Chess legend accepts Deep Junior's offer for draw in final match

? That’s one small step for a man, one giant saving of face for mankind.

Chess legend Garry Kasparov, still smarting after his 1997 loss to a computer, agreed to a draw in the last game of his Man vs. Machine series with Israeli chess program Deep Junior. The six-game series, sanctioned by the sport’s governing body, finished 3-3.

“I had one item on my agenda today: not to lose,” Kasparov said after Friday’s finale. “And a draw was a good result.”

He said the series’ five other games and “dangerous reminiscences” of his loss to an IBM supercomputer, seen by some as a watershed moment in technological advancement, weighed heavily on his mind.

“Unlike a machine, I can’t forget the five previous games,” he said. “For a human player to play under such conditions, it’s a terrible burden.”

Kasparov played himself into a superior position but offered a draw on the 23rd move, surprising chess experts at the New York Athletic Club. Deep Junior turned down the offer but presented its own draw five moves later, and Kasparov readily accepted — to boos from the crowd.

Kasparov said he played better than Deep Junior in the deciding game and would have pressed for a win in a similar position against a human opponent.

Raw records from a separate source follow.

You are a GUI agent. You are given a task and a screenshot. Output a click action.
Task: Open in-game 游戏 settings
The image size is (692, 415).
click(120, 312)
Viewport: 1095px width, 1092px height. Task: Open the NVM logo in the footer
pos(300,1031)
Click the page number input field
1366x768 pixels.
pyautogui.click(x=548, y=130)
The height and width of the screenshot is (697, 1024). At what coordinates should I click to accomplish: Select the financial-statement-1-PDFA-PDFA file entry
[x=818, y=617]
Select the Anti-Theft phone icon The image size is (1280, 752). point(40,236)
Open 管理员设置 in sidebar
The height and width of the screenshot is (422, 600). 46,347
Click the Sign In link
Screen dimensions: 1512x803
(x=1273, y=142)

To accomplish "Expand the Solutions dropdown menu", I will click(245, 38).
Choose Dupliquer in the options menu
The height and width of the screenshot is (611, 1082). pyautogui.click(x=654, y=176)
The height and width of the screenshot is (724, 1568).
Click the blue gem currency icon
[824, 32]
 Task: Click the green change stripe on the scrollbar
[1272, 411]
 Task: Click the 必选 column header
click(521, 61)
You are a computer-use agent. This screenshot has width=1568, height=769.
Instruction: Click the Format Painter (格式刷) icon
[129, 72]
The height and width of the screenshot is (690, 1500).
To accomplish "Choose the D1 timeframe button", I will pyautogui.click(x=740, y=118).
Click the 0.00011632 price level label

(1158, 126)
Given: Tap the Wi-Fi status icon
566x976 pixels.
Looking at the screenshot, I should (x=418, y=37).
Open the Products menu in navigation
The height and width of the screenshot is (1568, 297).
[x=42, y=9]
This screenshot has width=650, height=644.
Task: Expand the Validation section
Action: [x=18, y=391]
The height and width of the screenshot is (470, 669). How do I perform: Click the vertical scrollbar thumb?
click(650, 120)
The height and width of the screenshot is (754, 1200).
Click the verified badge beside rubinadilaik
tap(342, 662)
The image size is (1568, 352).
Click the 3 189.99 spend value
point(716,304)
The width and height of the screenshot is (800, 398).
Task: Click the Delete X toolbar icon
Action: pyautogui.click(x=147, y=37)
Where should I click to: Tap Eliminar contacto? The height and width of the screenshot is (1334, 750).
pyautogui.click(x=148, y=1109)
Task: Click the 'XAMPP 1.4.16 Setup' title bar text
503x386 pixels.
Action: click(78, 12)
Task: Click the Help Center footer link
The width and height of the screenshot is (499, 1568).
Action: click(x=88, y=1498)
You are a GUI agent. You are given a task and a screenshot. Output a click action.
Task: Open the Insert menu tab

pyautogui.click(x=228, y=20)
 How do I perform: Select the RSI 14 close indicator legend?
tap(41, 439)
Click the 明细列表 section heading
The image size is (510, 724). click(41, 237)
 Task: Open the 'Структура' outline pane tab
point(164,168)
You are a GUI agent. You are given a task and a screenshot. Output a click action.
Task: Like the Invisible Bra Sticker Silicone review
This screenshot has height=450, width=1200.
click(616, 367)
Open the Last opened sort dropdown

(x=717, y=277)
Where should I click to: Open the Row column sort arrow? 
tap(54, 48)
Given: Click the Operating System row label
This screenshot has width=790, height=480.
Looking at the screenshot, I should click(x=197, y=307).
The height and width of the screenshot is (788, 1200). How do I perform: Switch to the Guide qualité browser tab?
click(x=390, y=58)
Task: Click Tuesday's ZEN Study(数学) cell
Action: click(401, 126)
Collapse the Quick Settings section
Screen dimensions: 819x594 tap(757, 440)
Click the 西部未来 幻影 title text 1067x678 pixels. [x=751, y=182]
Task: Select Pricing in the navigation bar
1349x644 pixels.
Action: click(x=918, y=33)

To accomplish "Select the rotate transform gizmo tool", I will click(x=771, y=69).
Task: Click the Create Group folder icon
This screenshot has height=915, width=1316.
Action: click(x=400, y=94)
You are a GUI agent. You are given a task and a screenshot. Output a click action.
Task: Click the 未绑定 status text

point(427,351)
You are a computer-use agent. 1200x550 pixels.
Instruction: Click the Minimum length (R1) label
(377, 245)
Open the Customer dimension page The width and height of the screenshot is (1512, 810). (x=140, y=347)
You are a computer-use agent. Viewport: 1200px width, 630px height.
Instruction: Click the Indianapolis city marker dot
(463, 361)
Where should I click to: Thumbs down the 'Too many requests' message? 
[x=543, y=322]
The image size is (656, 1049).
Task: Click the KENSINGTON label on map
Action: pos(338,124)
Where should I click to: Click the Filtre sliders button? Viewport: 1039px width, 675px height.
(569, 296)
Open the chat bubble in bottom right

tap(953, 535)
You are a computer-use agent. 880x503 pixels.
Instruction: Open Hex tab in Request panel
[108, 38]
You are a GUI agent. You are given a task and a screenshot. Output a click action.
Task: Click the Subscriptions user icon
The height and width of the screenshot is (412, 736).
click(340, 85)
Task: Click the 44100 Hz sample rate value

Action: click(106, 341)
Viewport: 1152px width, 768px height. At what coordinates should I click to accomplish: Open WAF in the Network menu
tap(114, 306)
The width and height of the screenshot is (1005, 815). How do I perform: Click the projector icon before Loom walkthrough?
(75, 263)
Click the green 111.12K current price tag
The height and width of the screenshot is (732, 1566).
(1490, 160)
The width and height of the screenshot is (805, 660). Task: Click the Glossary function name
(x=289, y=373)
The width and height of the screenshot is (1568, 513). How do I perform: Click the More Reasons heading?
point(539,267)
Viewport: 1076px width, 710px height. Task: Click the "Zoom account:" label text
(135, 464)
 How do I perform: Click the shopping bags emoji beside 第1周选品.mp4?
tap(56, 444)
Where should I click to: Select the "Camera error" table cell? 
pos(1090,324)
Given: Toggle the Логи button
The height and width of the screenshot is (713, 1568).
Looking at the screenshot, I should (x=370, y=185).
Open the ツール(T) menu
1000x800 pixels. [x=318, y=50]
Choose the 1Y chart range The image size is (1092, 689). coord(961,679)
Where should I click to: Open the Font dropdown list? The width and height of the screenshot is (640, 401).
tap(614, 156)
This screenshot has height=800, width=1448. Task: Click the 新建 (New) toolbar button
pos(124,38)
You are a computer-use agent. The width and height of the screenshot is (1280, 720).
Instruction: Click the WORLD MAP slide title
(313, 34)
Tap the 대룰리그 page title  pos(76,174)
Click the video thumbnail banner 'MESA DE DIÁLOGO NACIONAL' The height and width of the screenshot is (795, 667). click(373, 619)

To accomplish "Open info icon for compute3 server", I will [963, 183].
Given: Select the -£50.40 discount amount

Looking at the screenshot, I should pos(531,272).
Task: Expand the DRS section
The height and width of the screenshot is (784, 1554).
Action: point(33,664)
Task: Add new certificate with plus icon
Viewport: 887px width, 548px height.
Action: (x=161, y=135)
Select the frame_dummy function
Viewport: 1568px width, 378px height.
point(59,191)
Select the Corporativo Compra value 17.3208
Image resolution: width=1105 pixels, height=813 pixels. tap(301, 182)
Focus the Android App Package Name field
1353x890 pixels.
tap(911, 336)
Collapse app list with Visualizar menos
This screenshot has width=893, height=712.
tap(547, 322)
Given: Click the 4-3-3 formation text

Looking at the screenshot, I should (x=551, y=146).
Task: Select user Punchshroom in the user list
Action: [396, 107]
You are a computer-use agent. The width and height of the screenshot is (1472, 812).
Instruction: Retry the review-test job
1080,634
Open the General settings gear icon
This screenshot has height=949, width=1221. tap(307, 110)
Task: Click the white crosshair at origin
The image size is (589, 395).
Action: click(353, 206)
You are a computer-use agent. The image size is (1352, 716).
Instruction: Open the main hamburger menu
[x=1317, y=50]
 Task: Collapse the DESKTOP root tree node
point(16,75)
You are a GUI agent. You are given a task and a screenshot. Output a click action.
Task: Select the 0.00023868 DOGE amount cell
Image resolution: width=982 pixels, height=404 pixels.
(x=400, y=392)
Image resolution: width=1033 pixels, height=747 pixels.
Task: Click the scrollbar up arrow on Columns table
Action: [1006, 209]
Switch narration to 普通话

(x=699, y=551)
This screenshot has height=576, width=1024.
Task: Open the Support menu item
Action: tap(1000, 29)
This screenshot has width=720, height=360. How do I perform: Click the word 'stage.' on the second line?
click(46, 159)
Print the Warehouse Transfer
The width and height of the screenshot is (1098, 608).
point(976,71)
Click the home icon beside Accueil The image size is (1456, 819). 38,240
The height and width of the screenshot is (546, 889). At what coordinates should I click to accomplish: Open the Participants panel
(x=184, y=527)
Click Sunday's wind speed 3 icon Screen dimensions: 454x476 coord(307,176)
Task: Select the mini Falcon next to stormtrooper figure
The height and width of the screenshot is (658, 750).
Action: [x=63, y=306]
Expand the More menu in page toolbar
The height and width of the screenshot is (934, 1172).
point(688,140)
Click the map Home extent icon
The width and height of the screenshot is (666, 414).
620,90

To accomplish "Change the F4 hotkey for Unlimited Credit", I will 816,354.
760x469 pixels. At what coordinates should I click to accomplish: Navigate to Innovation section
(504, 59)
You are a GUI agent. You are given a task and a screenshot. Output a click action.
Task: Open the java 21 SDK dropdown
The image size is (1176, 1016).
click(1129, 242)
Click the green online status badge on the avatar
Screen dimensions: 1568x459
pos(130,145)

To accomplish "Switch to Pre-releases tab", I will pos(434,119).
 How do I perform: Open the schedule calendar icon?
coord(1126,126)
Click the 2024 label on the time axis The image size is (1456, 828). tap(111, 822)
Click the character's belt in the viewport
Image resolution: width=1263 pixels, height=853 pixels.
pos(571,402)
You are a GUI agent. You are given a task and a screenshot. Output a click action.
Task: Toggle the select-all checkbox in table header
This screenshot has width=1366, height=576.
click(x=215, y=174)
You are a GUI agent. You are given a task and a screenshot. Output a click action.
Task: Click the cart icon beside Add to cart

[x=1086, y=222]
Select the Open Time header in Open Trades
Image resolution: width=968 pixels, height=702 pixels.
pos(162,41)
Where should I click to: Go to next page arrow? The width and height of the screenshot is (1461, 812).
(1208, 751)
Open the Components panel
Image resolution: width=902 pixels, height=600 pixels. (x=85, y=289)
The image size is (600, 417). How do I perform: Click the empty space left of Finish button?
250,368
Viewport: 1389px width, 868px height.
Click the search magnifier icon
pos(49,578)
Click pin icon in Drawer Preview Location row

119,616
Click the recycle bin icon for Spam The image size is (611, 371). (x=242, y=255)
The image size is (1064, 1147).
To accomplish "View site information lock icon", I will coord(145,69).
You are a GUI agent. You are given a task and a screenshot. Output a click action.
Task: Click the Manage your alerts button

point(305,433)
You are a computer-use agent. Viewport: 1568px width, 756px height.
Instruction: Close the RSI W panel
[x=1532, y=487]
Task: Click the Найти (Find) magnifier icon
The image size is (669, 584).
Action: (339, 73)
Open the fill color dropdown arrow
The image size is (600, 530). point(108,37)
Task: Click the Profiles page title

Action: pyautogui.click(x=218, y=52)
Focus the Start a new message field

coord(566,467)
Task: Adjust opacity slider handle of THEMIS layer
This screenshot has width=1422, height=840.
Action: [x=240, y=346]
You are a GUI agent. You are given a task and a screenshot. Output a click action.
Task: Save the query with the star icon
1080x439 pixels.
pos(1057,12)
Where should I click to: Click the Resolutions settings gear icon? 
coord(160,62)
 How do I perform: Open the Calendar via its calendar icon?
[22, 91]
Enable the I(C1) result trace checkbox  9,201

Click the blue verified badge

But, he said, he feared even a tiny mistake would have been severely punished by the computer.

“The machine will never collapse,” he said, “but a human can never be so sure.”

Kasparov, rated No. 1 by the governing body, the World Chess Federation, announced last month that he would take on Deep Junior, a computer created by two Israeli programmers that beat 18 other programs in a worldwide competition last summer.

Garry Kasparov ponders his next move against the chess champion supercomputer Deep Junior during the last day of the six-game Man vs. Machine chess championship in New York. Kasparov accepted an invitation for a draw from Deep Junior, leaving the series at a 3-3 tie Friday.

One of Deep Junior’s programmers, Shay Bushinsky, said that although the computer was challenging a human, it was no threat to humankind.

“Most chess officials feel that chess programs do benefit the game,” he said.

Kasparov, widely regarded as the best chess player in history, was paid $500,000 by the World Chess Federation for playing and would have received $300,000 more had he won.

Kasparov, 39, rose to chess prominence as a Soviet junior champion in 1976, at age 12. He has held the world’s No. 1 point-system ranking since 1984, despite occasional losses to humans, and has achieved almost mythic status in the chess world.

Deep Junior, which can process 3 million chess moves per second, is a three-time computer world champion and hasn’t lost to a human in two years.